Holland will never forget the occasion—it came six days after the birth of his daughter. When his name was announced at the ceremony, Holland marched onstage, pulled out an 8.5-by-11 picture of his newborn, and thanked the Academy for the second best day of his week.
Holland paved his own road to Hollywood. After graduating from Xavier in 1992 with a marketing degree, he moved out to California and took a job as a cook. The restaurant manager introduced him to a friend in a post-production company, where he started working for $5 an hour. He learned some basic skills, and then took a job as a production assistant with one of the company’s clients. From then on, Holland referred to himself as a “freelance editor,” and he never turned down a job, even if that meant doing things he hadn’t done before.
“The industry is all about convincing people you can do something,” Holland said in a telephone interview from his car in an L.A. traffic jam—where he says the majority of the city’s work is accomplished. “You have to be a salesman for yourself.”

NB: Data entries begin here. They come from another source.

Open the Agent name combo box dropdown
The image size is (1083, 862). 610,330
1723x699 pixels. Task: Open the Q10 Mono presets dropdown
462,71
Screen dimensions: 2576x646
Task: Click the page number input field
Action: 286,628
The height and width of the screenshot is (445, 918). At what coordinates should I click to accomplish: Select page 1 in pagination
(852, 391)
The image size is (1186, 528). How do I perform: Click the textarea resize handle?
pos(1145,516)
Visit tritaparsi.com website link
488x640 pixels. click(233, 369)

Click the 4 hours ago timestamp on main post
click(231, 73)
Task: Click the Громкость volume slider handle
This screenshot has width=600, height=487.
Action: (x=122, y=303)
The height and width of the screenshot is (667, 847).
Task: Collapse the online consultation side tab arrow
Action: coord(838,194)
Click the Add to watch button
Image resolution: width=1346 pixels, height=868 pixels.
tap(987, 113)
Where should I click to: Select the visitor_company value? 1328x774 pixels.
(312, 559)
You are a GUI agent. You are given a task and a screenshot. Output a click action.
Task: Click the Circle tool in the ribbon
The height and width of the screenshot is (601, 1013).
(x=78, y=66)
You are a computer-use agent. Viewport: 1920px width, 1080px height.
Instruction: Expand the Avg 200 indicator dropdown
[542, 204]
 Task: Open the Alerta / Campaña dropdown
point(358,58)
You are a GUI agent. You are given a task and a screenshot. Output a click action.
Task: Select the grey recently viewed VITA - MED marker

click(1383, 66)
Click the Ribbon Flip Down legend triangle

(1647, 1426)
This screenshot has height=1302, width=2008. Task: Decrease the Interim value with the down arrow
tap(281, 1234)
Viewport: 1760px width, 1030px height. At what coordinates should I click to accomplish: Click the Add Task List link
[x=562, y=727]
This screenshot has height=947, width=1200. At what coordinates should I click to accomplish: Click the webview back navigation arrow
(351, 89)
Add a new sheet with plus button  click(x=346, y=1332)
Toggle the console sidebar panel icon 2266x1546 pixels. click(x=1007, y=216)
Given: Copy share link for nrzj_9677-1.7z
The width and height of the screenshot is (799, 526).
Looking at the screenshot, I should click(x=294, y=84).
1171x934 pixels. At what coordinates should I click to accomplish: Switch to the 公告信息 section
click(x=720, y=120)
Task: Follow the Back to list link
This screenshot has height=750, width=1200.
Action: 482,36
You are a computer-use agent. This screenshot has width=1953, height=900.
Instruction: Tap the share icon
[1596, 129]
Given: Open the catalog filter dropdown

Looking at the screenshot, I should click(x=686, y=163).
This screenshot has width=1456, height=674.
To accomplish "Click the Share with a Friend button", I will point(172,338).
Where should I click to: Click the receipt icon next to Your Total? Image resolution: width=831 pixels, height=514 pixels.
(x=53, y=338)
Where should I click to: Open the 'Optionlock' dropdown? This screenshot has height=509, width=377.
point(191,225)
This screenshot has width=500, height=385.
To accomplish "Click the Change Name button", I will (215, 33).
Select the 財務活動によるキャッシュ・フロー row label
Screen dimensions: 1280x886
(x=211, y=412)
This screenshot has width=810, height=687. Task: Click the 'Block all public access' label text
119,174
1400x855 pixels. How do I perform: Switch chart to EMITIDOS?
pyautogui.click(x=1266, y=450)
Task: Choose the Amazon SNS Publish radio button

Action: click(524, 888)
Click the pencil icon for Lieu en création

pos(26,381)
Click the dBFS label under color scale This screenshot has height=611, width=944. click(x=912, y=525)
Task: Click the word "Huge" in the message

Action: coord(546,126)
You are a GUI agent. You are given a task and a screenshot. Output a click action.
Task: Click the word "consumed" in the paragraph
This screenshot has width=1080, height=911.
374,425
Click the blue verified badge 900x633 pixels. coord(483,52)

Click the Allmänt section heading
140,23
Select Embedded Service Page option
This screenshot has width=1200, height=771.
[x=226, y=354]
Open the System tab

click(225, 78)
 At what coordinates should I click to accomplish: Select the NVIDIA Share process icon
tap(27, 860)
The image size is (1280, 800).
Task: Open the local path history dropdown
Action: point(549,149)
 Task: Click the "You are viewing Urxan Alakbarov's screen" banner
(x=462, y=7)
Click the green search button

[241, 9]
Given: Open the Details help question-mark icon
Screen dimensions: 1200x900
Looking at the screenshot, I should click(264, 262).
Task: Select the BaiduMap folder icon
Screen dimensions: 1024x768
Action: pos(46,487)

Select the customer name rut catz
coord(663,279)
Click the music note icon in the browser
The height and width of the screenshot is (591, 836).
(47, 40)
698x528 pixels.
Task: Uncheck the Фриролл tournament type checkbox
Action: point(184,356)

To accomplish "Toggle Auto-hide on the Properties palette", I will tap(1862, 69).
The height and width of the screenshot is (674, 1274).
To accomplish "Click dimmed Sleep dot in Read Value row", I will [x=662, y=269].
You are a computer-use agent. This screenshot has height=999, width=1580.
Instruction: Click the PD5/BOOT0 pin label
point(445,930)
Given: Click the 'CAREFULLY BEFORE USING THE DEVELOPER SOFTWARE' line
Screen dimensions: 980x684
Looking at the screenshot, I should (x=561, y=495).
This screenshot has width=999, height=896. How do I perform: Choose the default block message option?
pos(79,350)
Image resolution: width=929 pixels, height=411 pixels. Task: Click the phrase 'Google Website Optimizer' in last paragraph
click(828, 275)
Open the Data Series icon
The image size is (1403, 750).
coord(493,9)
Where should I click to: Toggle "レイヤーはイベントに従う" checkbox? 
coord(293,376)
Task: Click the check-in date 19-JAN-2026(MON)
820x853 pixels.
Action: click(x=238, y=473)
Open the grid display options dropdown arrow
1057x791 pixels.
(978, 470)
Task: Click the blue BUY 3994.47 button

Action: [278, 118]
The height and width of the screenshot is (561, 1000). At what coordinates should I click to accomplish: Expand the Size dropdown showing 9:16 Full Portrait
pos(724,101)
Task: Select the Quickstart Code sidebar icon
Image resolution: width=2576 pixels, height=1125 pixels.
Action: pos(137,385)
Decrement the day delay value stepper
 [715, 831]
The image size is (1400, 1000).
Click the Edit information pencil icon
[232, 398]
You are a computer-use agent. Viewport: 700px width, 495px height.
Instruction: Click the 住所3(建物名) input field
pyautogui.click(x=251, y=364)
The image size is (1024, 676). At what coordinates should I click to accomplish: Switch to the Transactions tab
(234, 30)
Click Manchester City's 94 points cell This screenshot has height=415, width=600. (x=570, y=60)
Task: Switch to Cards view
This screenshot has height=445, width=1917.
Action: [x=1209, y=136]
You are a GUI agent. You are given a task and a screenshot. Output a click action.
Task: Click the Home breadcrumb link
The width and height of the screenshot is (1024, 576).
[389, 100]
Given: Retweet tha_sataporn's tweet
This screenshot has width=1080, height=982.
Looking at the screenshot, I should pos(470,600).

Holland still works on “The Office,” with Steve Carell (whom he describes as “the nicest man in Hollywood”), Rainn Wilson (a real poker-playing, football-talking “guy’s guy”) and the rest of the award-winning cast. But now Holland spends most of his time on another NBC comedy series, “Parks and Recreation,” where he is a producer, editor and occasional director. His new favorite challenge is directing, a job that puts the same fear of God into him as his first Hollywood editing gigs.
“That fear makes me work harder,” he says. “Now when I direct, I have that fear back, and I love it.”